## START PASSAGE SHOWN
Polyam & Kinky: Polytics with Minxy
𝓱𝓮𝔂 𝔂𝓪𝓵𝓵!
Minxy here, with the first installment in The Hive’s Polytics series. In honor of our first kink education event of the year, SAFE WORD, I thought we’d kick things off with a kink-specific theme, especially as many people come into non-monogamy through kink.
I, however, came into kink through non-monogamy. Shortly after my 22nd birthday, I decided I was going to live for myself AND my pleasure, and part of that was acknowledging that I was not monogamous and also very much a sexual being - a haux, if you will. The first person I was (casually) intimate with after this personal new year resolution asked me if I was on FetLife - a site I had never even heard of at that point. As our relationship progressed, he introduced me to kink, but I didn’t join FetLife until months later: I was at a swinger party that had a dungeon on one level, where I met the only other Black folks at the party. I was deeply impacted by their scenes, and they encouraged me to join FetLife…and the rest is history.
## END PASSAGE SHOWN
## START DATA ENTRIES
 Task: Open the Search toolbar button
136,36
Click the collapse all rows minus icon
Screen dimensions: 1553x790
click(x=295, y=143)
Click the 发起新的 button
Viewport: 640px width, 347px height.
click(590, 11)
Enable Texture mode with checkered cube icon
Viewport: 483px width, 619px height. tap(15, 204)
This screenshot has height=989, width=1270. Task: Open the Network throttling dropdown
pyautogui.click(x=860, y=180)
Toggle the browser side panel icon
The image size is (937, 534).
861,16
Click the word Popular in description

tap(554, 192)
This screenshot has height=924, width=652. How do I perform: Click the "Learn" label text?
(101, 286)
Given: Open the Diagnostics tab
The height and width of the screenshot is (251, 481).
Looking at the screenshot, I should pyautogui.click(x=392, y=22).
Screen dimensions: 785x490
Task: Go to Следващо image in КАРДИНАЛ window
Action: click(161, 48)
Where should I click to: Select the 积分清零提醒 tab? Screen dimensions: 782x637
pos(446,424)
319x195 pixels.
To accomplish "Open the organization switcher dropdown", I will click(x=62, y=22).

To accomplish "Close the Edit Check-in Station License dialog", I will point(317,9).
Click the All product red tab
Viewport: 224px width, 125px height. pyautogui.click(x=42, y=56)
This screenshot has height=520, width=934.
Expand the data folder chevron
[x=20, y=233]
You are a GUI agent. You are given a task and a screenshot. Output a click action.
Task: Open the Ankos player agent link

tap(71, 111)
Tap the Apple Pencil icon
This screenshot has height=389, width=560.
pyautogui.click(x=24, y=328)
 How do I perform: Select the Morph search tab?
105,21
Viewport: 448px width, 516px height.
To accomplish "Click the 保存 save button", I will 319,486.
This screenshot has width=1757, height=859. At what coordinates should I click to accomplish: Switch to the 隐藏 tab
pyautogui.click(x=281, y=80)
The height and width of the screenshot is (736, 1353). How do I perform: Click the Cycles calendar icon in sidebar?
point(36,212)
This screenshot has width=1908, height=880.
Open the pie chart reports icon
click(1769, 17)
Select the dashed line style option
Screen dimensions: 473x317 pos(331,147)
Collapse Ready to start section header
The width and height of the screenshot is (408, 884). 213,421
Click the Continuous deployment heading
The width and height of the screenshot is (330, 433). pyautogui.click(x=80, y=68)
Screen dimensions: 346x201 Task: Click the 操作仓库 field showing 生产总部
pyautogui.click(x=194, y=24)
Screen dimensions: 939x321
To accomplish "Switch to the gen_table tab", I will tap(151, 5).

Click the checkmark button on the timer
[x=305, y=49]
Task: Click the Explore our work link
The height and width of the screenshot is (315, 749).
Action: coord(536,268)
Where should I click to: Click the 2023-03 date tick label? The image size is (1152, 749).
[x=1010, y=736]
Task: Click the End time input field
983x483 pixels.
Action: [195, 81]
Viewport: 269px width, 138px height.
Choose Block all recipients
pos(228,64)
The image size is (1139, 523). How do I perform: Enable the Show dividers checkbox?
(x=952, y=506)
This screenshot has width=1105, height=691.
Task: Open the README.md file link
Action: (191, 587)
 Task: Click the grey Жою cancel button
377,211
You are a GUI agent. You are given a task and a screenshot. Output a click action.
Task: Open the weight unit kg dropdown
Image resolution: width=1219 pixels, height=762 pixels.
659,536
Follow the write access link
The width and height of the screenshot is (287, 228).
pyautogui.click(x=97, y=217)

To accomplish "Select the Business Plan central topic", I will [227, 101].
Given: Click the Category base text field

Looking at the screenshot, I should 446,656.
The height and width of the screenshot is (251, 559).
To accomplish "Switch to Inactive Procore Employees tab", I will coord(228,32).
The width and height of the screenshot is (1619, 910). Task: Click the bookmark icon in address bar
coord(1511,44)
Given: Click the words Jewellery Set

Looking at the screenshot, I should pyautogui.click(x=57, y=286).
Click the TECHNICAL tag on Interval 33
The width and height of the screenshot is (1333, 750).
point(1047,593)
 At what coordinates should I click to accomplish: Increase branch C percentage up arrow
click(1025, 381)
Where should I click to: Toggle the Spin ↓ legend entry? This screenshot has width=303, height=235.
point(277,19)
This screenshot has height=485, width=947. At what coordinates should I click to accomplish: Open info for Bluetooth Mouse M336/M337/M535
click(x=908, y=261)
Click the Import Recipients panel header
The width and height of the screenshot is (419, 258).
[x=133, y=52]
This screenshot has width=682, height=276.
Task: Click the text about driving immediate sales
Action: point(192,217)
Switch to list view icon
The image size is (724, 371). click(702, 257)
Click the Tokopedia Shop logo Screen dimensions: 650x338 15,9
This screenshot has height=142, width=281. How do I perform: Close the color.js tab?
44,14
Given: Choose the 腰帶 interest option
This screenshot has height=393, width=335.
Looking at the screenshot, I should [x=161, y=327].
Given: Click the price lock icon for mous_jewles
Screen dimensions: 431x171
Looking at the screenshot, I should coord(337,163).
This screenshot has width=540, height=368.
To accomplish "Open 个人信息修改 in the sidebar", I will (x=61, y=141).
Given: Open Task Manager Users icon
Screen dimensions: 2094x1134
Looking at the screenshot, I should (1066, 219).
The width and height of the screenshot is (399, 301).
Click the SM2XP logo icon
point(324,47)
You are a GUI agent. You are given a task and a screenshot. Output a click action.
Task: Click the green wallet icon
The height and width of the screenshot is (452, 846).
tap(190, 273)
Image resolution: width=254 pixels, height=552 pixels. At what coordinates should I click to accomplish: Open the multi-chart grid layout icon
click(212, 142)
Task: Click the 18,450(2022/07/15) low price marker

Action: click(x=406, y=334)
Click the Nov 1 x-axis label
## END DATA ENTRIES
BRIEF 1:
Echo the post word for word, starting at "Minxy here, with" and ending at "non-monogamy through kink.".
BRIEF 2:
Name every website, series, event, or group that the post mentions by name.
The records have no connection to the post.

FINISHED ANSWER 1:
Minxy here, with the first installment in The Hive’s Polytics series. In honor of our first kink education event of the year, SAFE WORD, I thought we’d kick things off with a kink-specific theme, especially as many people come into non-monogamy through kink.

FINISHED ANSWER 2:
The Hive, Polytics, SAFE WORD, FetLife